By applying the initial conditions and inverse Laplace transforming, we can obtain the solution x(t) = (1 - cos(2t))u(t-5) + (3 sin(t-5))u(t-5), where u(t) is the unit step function. Therefore, the solution to the initial-value problem is x(t) = (1 - cos(2t))u(t-5) + (3 sin(t-5))u(t-5)
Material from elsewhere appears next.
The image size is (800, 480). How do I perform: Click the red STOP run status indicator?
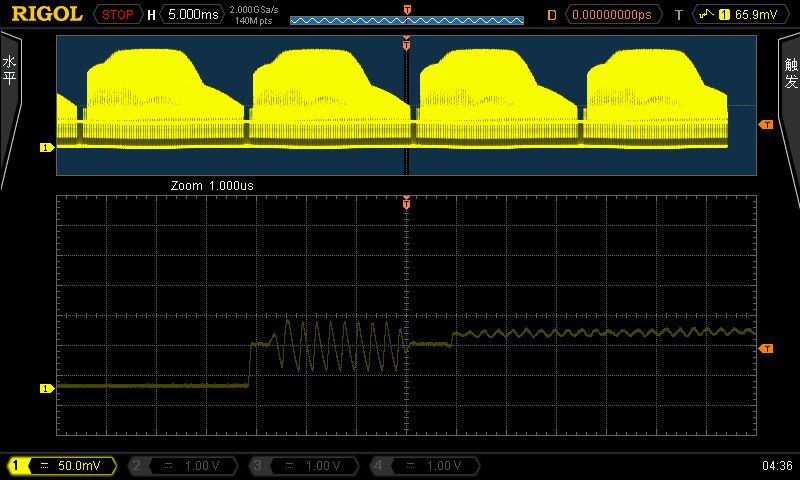(x=117, y=15)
Taking the Laplace transform of the given differential equation x" + 4 = f(t), we obtain the algebraic equation in the Laplace domain: s^2X(s) + 4sX(s) + 4 = F(s), where X(s) is the Laplace transform of x(t) and F(s) is the Laplace transform of f(t).
Next, applying the initial conditions x(0) = 0 and x'(0) = 0, we get X(0) = 0 and sX(0) = 0. Substituting these initial conditions into the Laplace domain equation, we have s^2X(s) + 4sX(s) + 4 = F(s), with X(0) = 0 and sX(0) = 0.
Now, let's consider the Laplace transform of f(t) using the given piecewise function. For [tex]t < 5, f(t) = t^2/5, and for t > 5, f(t) = 3sin(t-5).[/tex]Taking the Laplace transform of f(t) in each interval, we have [tex]F(s) = (1/s^3) + (3/s^2) for t < 5 and F(s) = (3/s^2) * (1/(s^2+1)) for t > 5.[/tex]
Substituting these Laplace transforms into the equation[tex]s^2X(s) + 4sX(s) +[/tex]4 = F(s), we can solve for X(s). Simplifying, we obtain [tex]X(s) = (1/s^3) + (3/s^2) / (s^2 + 4s + 4) + (3/s^2) * (1/(s^2+1)).[/tex]
To find the inverse Laplace transform of X(s), we can split it into partial fractions and apply the inverse Laplace transform formula. The solution is x(t) = (1 - cos(2t))u(t-5) + (3 sin(t-5))u(t-5), where u(t) is the unit step function.
Therefore, the solution to the initial-value problem is x(t) = (1 - cos(2t))u(t-5) + (3 sin(t-5))u(t-5), where u(t) is the unit step function that ensures the piecewise function is activated at t = 5.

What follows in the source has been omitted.